■ **PROBLEM TO WORK ON**: The entries below contain pictures. Write out only the lines from the line with "Task: Switch to the 资金 tab" up to and including the line with "Task: Open the date picker calendar icon", exactly, without them.
***** SUPPLIED ENTRIES *****
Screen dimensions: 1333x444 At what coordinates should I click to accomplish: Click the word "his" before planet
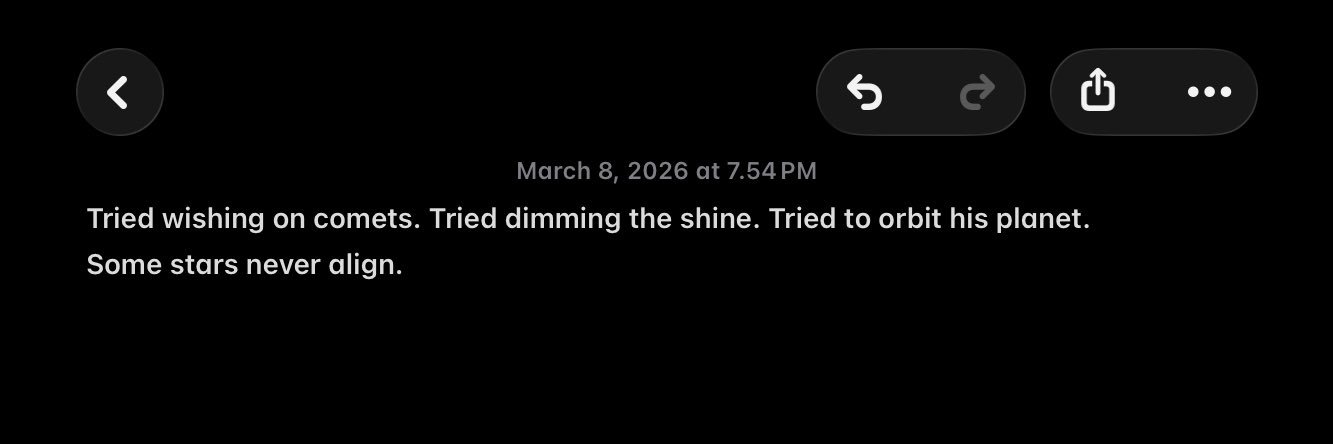point(968,219)
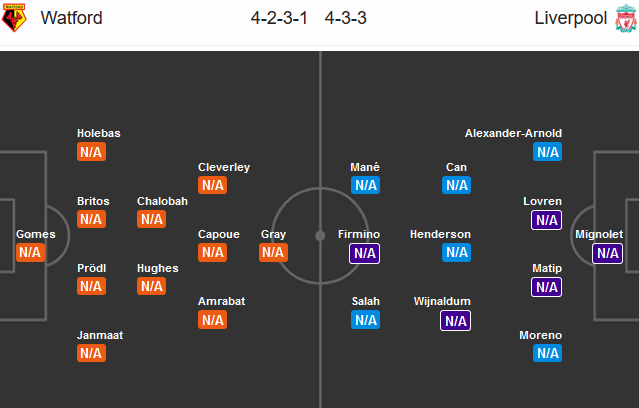The width and height of the screenshot is (639, 408).
Task: Open the Watford team name link
Action: tap(71, 18)
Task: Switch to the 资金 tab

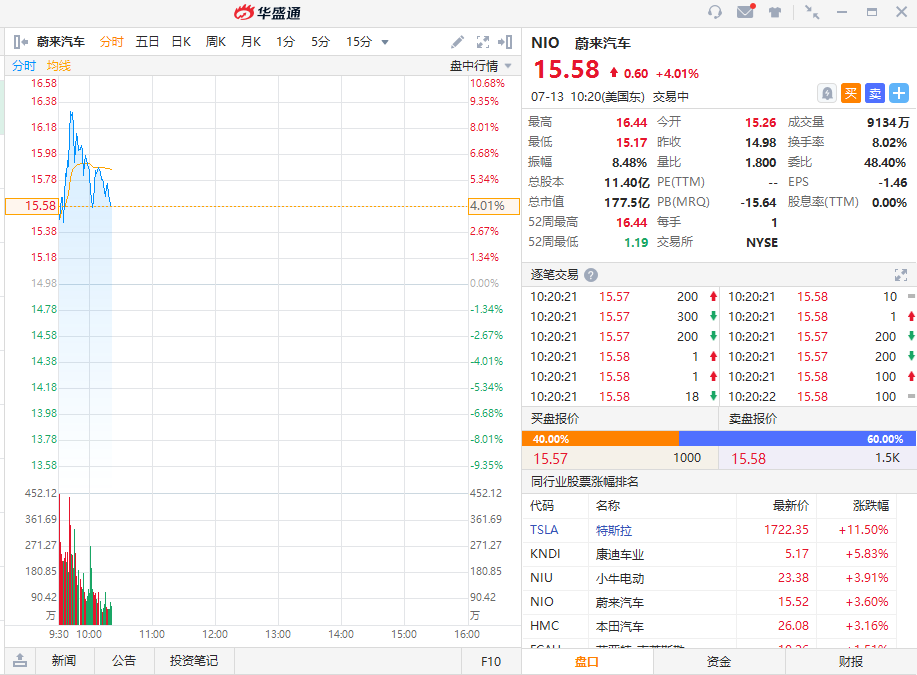Action: (x=719, y=661)
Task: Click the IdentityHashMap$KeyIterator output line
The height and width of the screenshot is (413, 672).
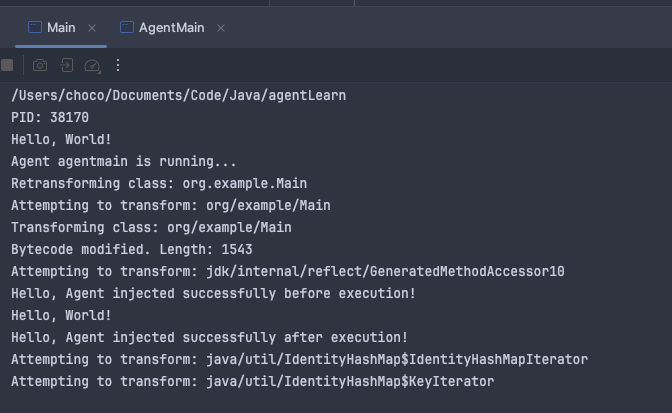Action: coord(252,382)
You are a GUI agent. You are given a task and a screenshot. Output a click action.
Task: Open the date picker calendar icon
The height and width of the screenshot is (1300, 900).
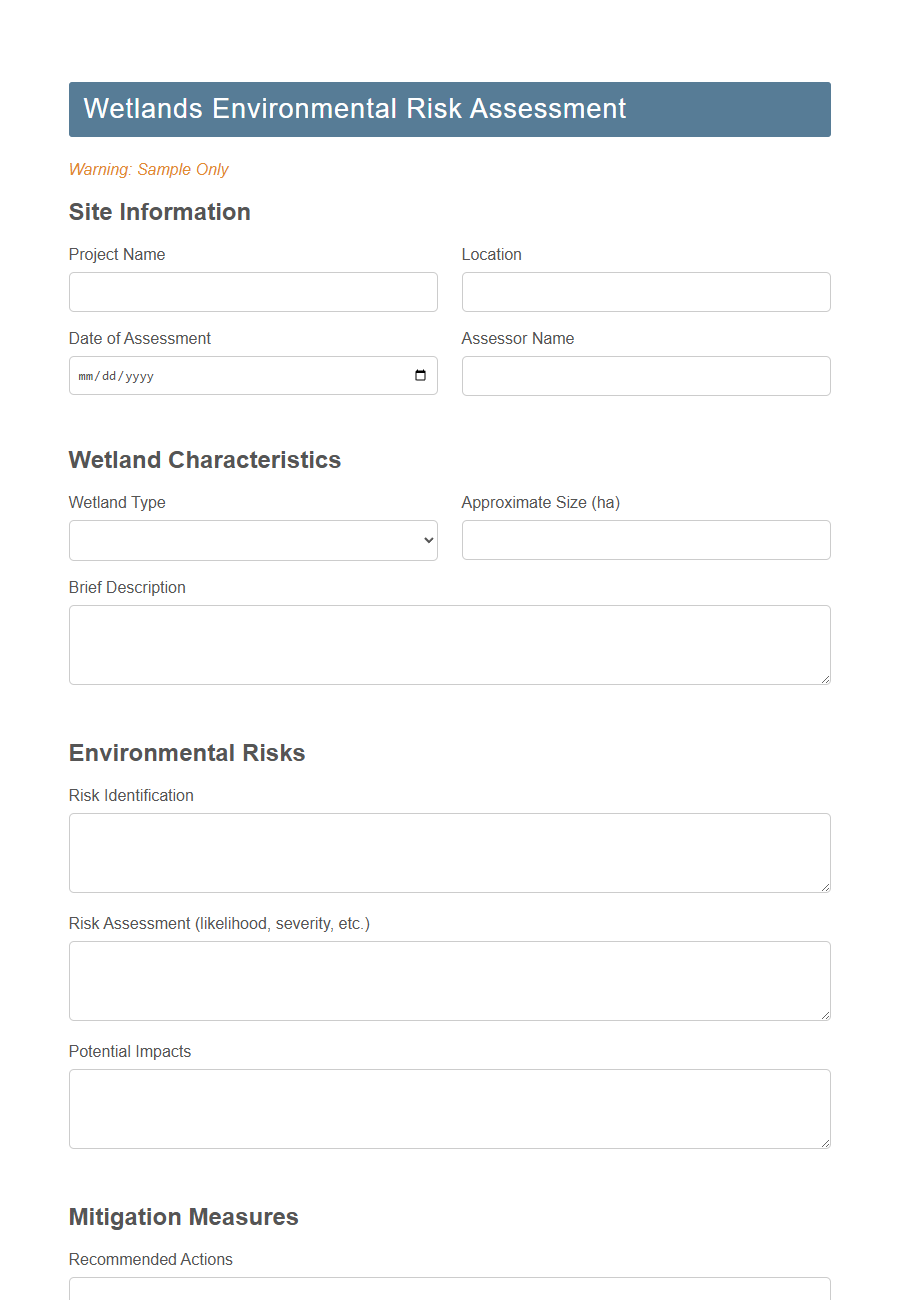coord(421,375)
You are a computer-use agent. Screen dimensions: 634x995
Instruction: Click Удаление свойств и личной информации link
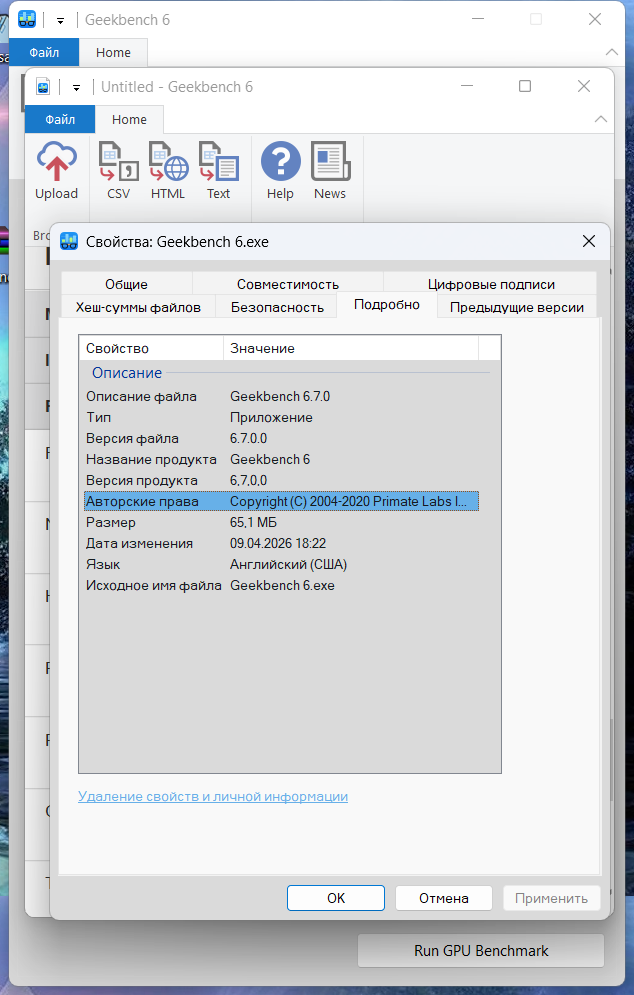pyautogui.click(x=213, y=796)
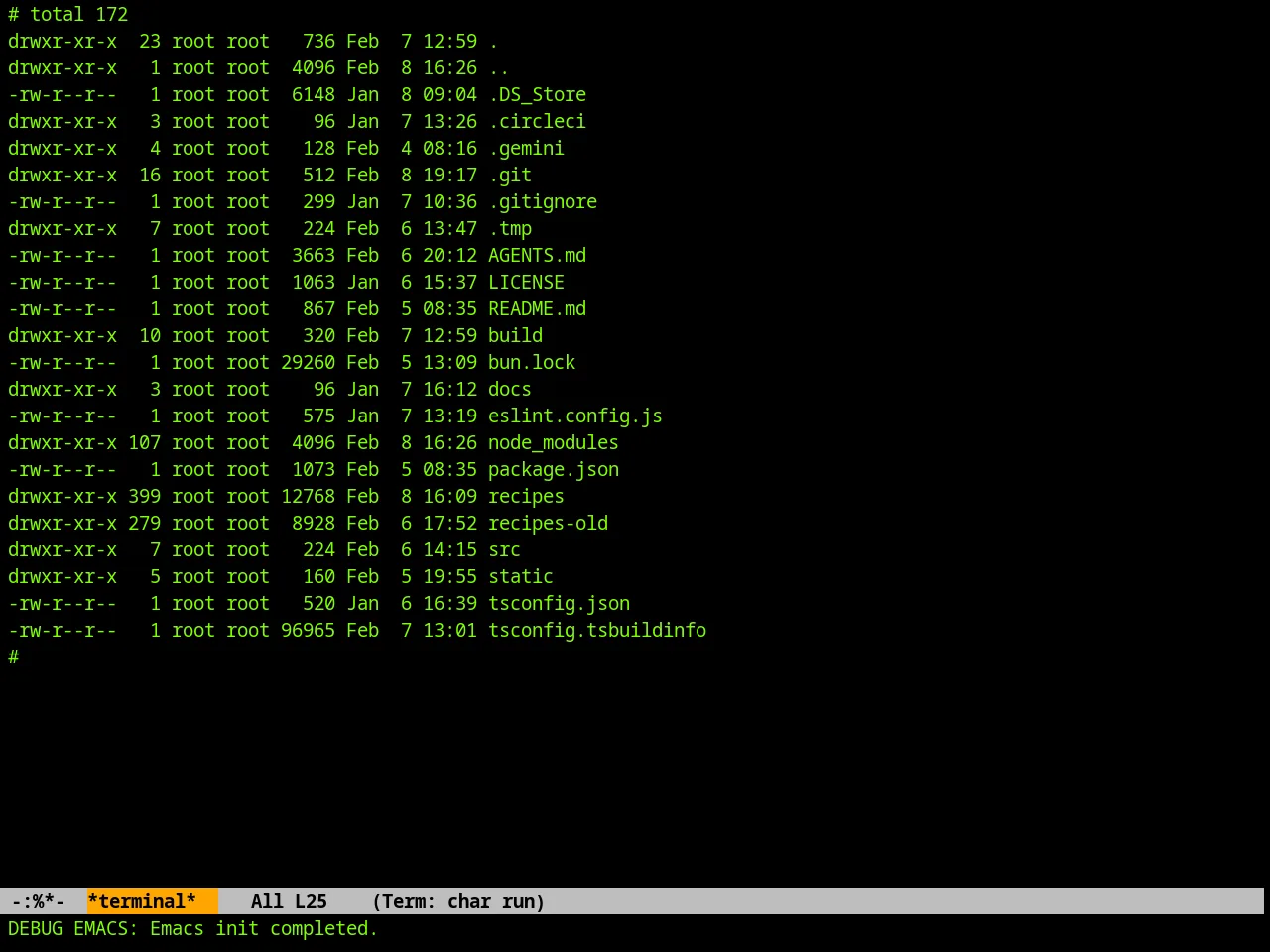Click the static directory name
The image size is (1270, 952).
tap(521, 576)
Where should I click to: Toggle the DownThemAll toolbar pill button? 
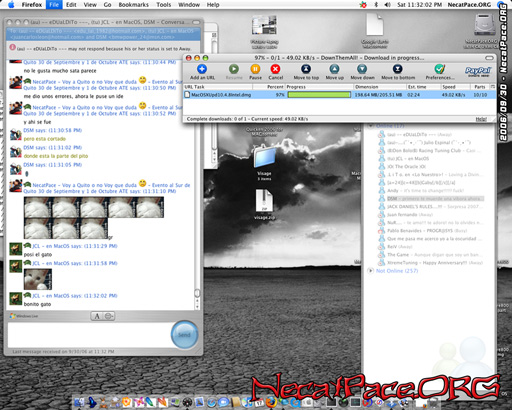coord(489,58)
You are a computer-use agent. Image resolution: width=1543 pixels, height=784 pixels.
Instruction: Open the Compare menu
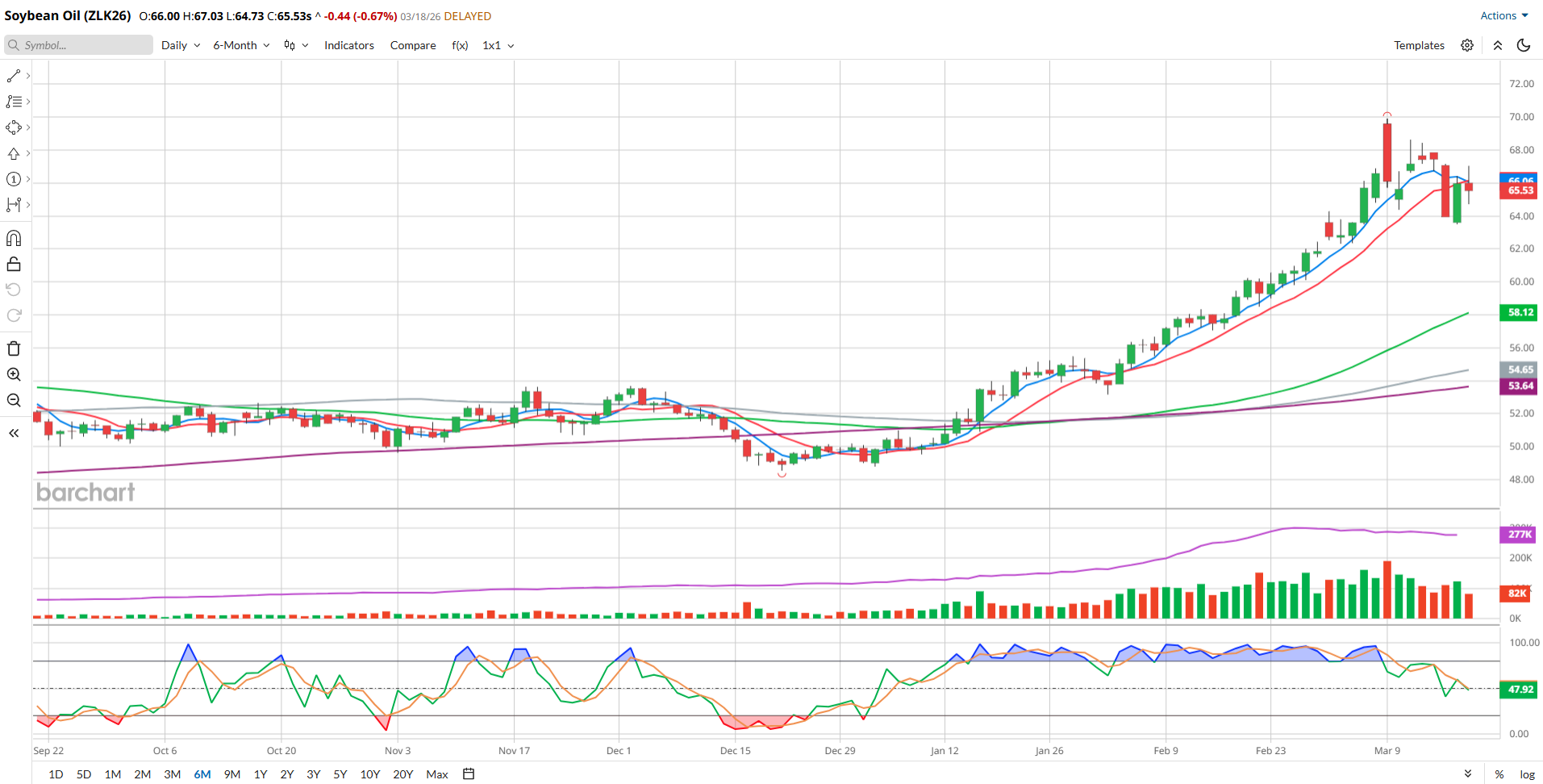[413, 45]
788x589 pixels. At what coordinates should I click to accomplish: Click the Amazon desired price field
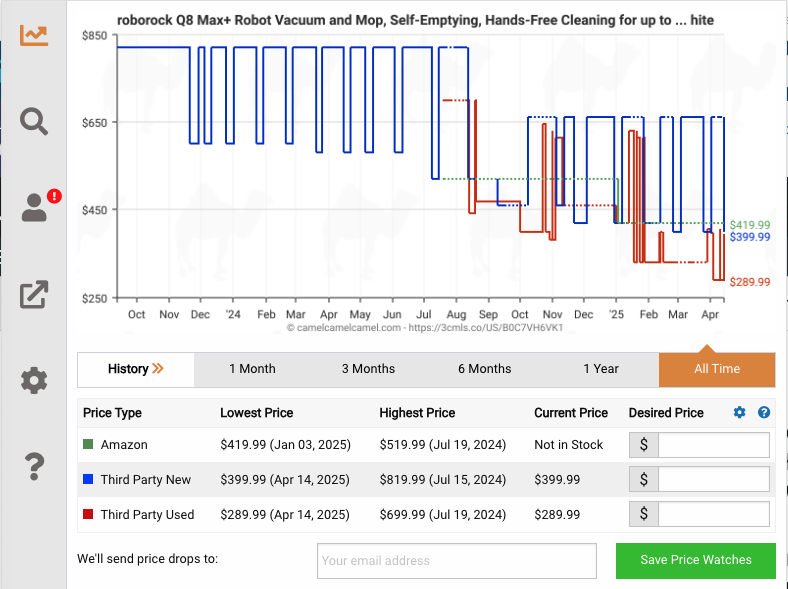pos(713,445)
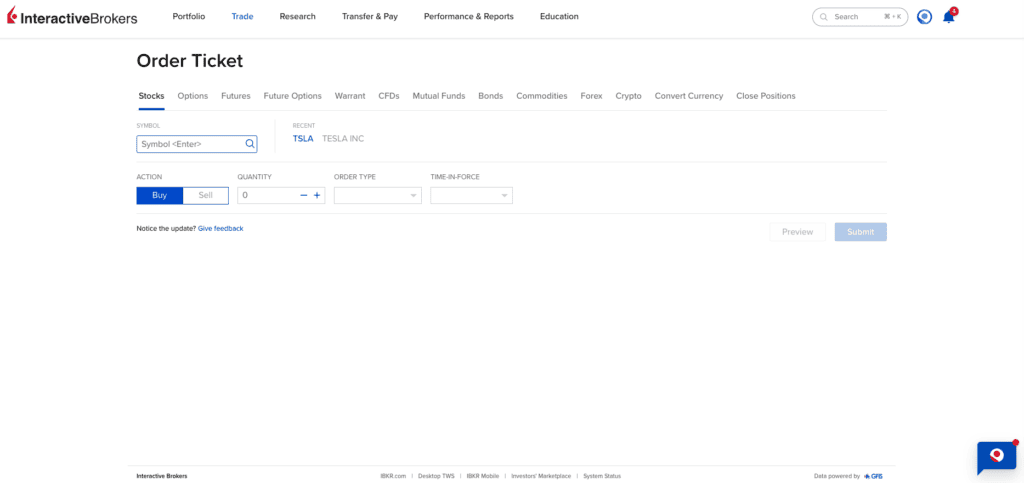Image resolution: width=1024 pixels, height=483 pixels.
Task: Select the Sell action
Action: [206, 195]
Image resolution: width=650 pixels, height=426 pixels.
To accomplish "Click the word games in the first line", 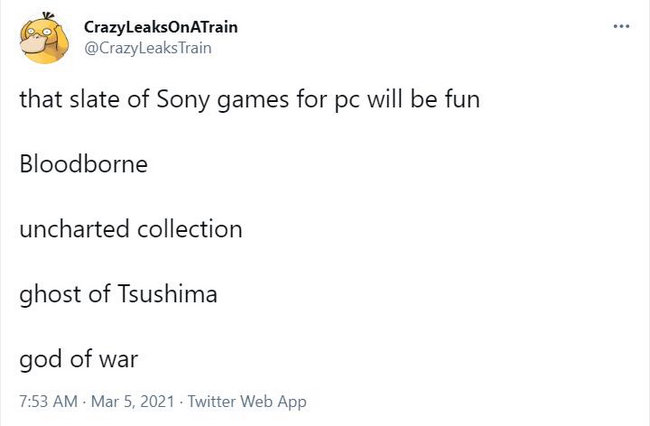I will (x=253, y=102).
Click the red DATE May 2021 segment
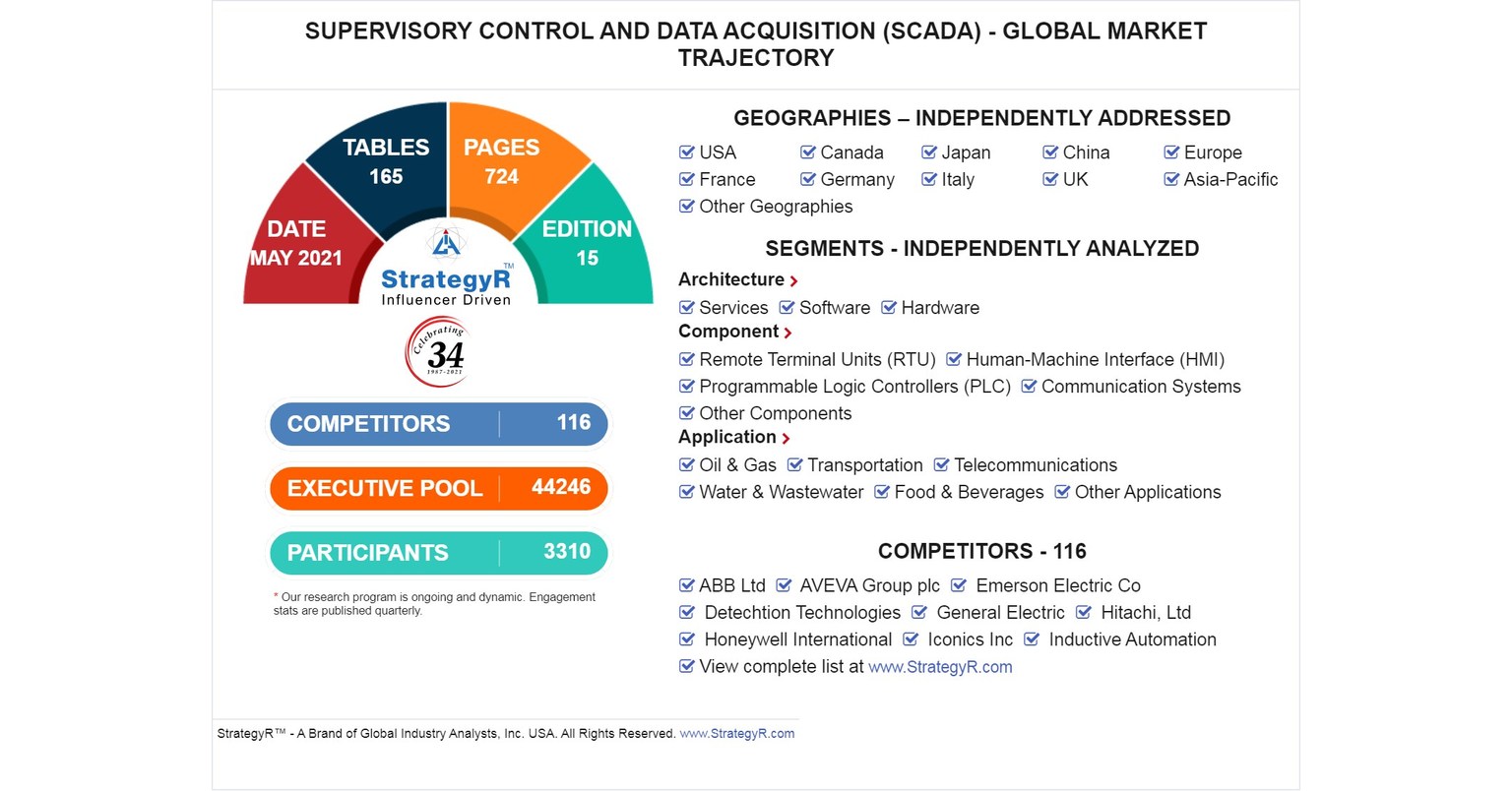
*****
■ **ANSWER BELOW**:
Task: Switch to the 资金 tab

Action: (x=719, y=661)
Task: Click the IdentityHashMap$KeyIterator output line
The height and width of the screenshot is (413, 672).
Action: coord(252,382)
You are a GUI agent. You are given a task and a screenshot. Output a click action.
Task: Open the date picker calendar icon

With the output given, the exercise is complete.